2 Maccabees — Chapter 7
Verse 1
Contigit autem septem fratres
It came to pass also that seven brethren together with their mother were apprehended, and compelled by the king to eat swine's flesh in violation of God's law. The narrative of the seven Maccabean brothers and their mother is the theological and literary climax of the whole book. All the Church Fathers celebrate this martyrdom with extraordinary praise; these martyrs are commemorated in the Roman Martyrology on the first of August. The seven brothers are types of the Christian martyrs who resist the tyrant Antichrist. Lapide assembles the tributes of St. Gregory Nazianzen (Oration 22), St. Ambrose (De Jacob II, xii), St. Augustine (Serm. 109–110), St. Cyprian (Ep. VI), St. Chrysostom (Hom. De Nativit. Machab.), Prudentius (Hymn De Romano Mart.), Gaudentius of Brescia, St. Leo, St. Ephrem, Victorinus Afer, St. Prosper, St. Bernard (Ep. 98), and Theophilus of Alexandria.
Verse 2
Unus autem ex eis qui
But one of them, who was the eldest, said thus: What wouldst thou ask, or learn of us? The first brother's defiance is immediately confident: he answers the tyrant's question directly, without fear. Lapide notes the courage required to speak first — not only to face one's own death, but to do so publicly and without hesitation, setting an example for his brothers.

Text and item location entries:

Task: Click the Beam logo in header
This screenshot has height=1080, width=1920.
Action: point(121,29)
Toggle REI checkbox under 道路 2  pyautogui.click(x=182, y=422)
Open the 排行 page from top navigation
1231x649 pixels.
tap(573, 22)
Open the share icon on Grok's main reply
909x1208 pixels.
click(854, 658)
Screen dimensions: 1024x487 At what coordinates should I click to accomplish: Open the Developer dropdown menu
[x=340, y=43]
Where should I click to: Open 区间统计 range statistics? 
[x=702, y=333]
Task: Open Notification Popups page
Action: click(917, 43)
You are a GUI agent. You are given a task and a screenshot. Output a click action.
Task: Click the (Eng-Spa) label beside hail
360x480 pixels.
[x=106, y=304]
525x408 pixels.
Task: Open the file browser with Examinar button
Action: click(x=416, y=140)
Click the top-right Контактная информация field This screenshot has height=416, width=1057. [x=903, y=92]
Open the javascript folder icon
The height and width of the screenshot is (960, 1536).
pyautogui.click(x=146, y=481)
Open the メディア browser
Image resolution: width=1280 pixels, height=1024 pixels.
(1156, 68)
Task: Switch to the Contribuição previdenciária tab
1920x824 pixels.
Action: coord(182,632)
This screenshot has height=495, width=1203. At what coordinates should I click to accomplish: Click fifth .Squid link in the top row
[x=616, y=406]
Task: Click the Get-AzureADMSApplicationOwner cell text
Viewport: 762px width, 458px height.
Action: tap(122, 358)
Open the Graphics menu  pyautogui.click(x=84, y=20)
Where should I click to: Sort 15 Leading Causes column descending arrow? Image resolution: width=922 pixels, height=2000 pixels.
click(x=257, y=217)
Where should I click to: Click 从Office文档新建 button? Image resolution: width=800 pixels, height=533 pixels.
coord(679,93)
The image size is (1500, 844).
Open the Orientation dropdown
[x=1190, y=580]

What you will do
In the commentary on 2 Maccabees 7, why does Lapide say that speaking first took courage for the eldest brother?

Finished exercise
Speaking first meant more than facing his own death. He had to do it publicly and without hesitation, setting an example for his brothers.